[Отрывок]:
______

Следует иметь в виду, что во всех тех случаях, когда Кожев употребляет термин «власть» с заглавной буквы, он пользуется словом Autorite, а в тех местах, где употребляется рои voir («разделение властей» и т. п.), в переводе (как и в оригинале) оно пишется со строчной. Если отвлечься от стилистики Кожева – он часто выделял термины то посредством их написания с заглавной буквы, то разного рода подчеркиваниями – в данном случае речь идет не просто об особенностях написания. По существу, Кожев отождествляет Власть и Авторитет. Здесь у нас нет ни малейшей возможности заниматься разбором различных трактовок auctoritas и potestas, историей чуть ли не всей европейской политической мысли, начиная с Платона и Аристотеля (или даже с размышлений Солона о «благозаконии»). Очевидно то, что Кожев не принимает тех трактовок власти, в которых она редуцируется к силе или к властной воле. Но еще менее он склонен принимать общие места французских концепций конца XIX–начала XX вв. Его критика классической теории и практики «разделения властей» восходит не только к гегелевской философии, но прежде всего к некоторым немецким авторам того времени. То, что он внимательно читал К. Шмитта, хорошо видно по «Очерку феноменологии права». Его критика направлена на господствовавшие во французской политической и правовой теории идеи, сочетавшие учения Руссо (суверенитет, общая воля народа) и Монтескье (разделение властей). Как отмечал в своей статье 1916 г. Б. Кистяковский: «Как ни странно, во Франции совершенно не выработано общее понятие о государственной власти… обе эти идеи: и идея народного суверенитета, и идея разделения властей не затрагивают самой сущности власти, самой проблемы, что такое власть»[10]. Иногда двум этим расхожим идеям противопоставлялась столь же примитивная – сведение власти к господству силы (Л. Дюги). Так что объектом критики Кожева в данном сочинении выступает французская политико-правовая мысль того времени. Но и с преобладавшими в Германии (и в дореволюционной России) волевыми концепциями власти он явным образом расходится. Из российских дореволюционных мыслителей ему близки не воззрения русских гегельянцев (Чичерин, Ильин), тем более не Кистяковский с его психологизацией властных отношений, а Коркунов, который также сводил феномен власти к признанию подвластными своей зависимости от авторитета.

Гегелевское учение о господстве и рабстве становится здесь лишь одной из четырех возможных теорий власти, а тем самым оно также признается ограниченным и неполным. Следующие за феноменологической дескрипцией наброски онтологии и метафизики власти слишком коротки, чтобы их можно было как-то содержательно охарактеризовать, но очевидно влияние Хайдеггера (модусы времени). В целом Кожев выступает здесь как сторонник «единоначалия», а не «разделения властей», соглашаясь со всей той традицией, которая восходит к трактовке Аристотелем слов Гомера: «нет в многовластии блага». Если процедура выборов сравнивается с «лотереей», а упразднение власти Отца признается источником деградации и утраты авторитета, то естественно было бы предположить, что мы имеем дело с авторитарной теорией сторонника то ли абсолютной монархии, то ли диктатуры.

______

[Материал]:
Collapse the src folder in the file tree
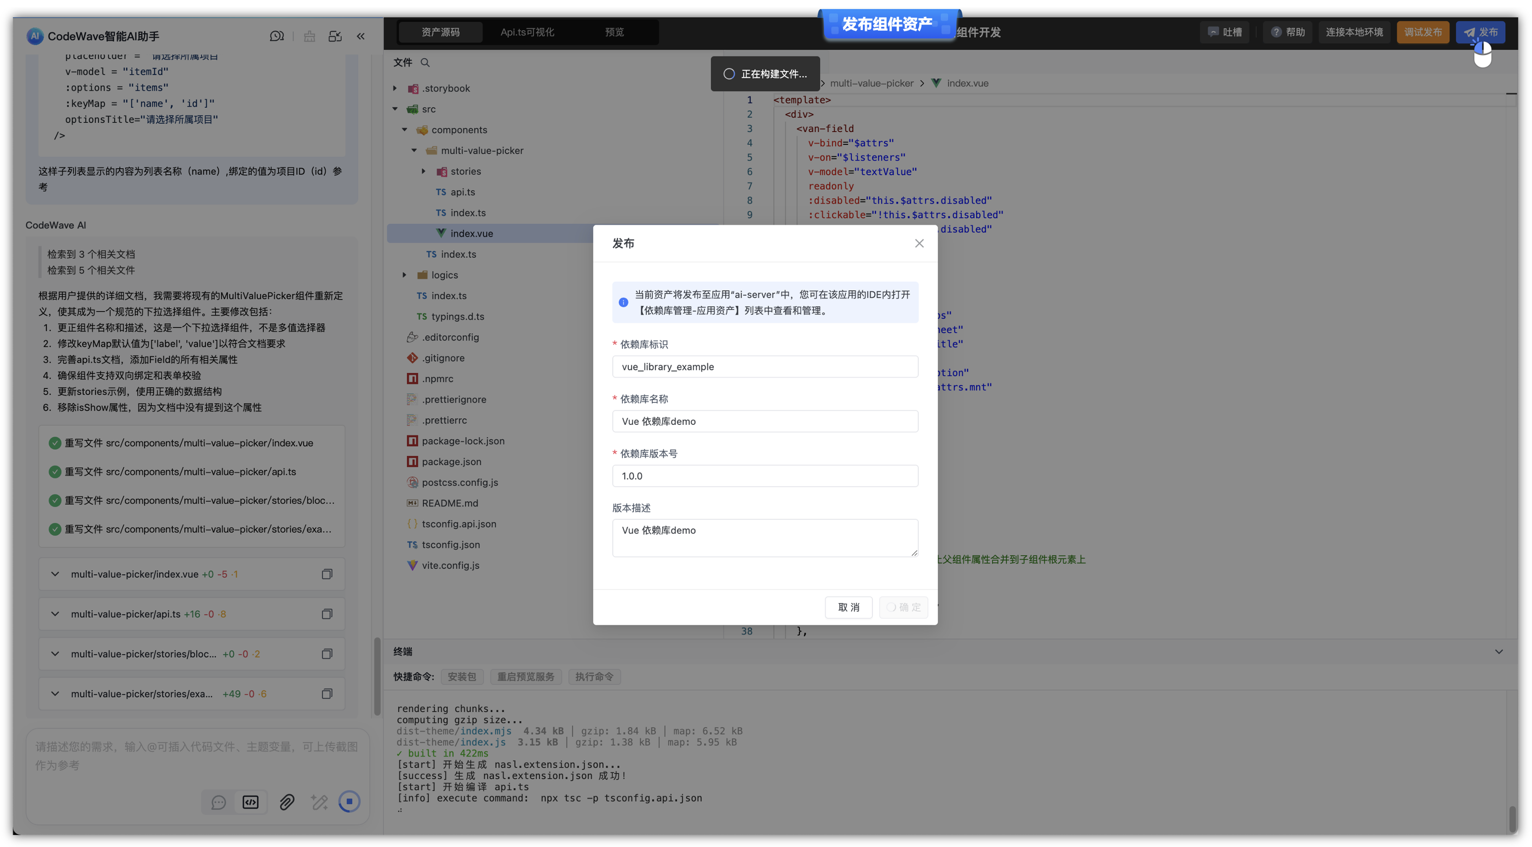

______

[Задания]:
- a) Ответьте по отрывку на три вопроса:
(i) Каким французским словом Кожев пользуется, когда пишет «власть» с заглавной буквы?
(ii) В статье какого года Б. Кистяковский писал, что во Франции не выработано общее понятие о государственной власти?
(iii) Чье влияние, по словам отрывка, очевидно в набросках онтологии и метафизики власти?
- b) Перепишите дословно часть отрывка: начните с места, где стоят слова «Гегелевское учение о», и остановитесь после слов «то ли диктатуры.».
Для ответов нужен только отрывок, материал не используйте.

[Решения задач]:
- a)
(i) Autorite.
(ii) 1916 года.
(iii) Хайдеггера.

- b)
Гегелевское учение о господстве и рабстве становится здесь лишь одной из четырех возможных теорий власти, а тем самым оно также признается ограниченным и неполным. Следующие за феноменологической дескрипцией наброски онтологии и метафизики власти слишком коротки, чтобы их можно было как-то содержательно охарактеризовать, но очевидно влияние Хайдеггера (модусы времени). В целом Кожев выступает здесь как сторонник «единоначалия», а не «разделения властей», соглашаясь со всей той традицией, которая восходит к трактовке Аристотелем слов Гомера: «нет в многовластии блага». Если процедура выборов сравнивается с «лотереей», а упразднение власти Отца признается источником деградации и утраты авторитета, то естественно было бы предположить, что мы имеем дело с авторитарной теорией сторонника то ли абсолютной монархии, то ли диктатуры.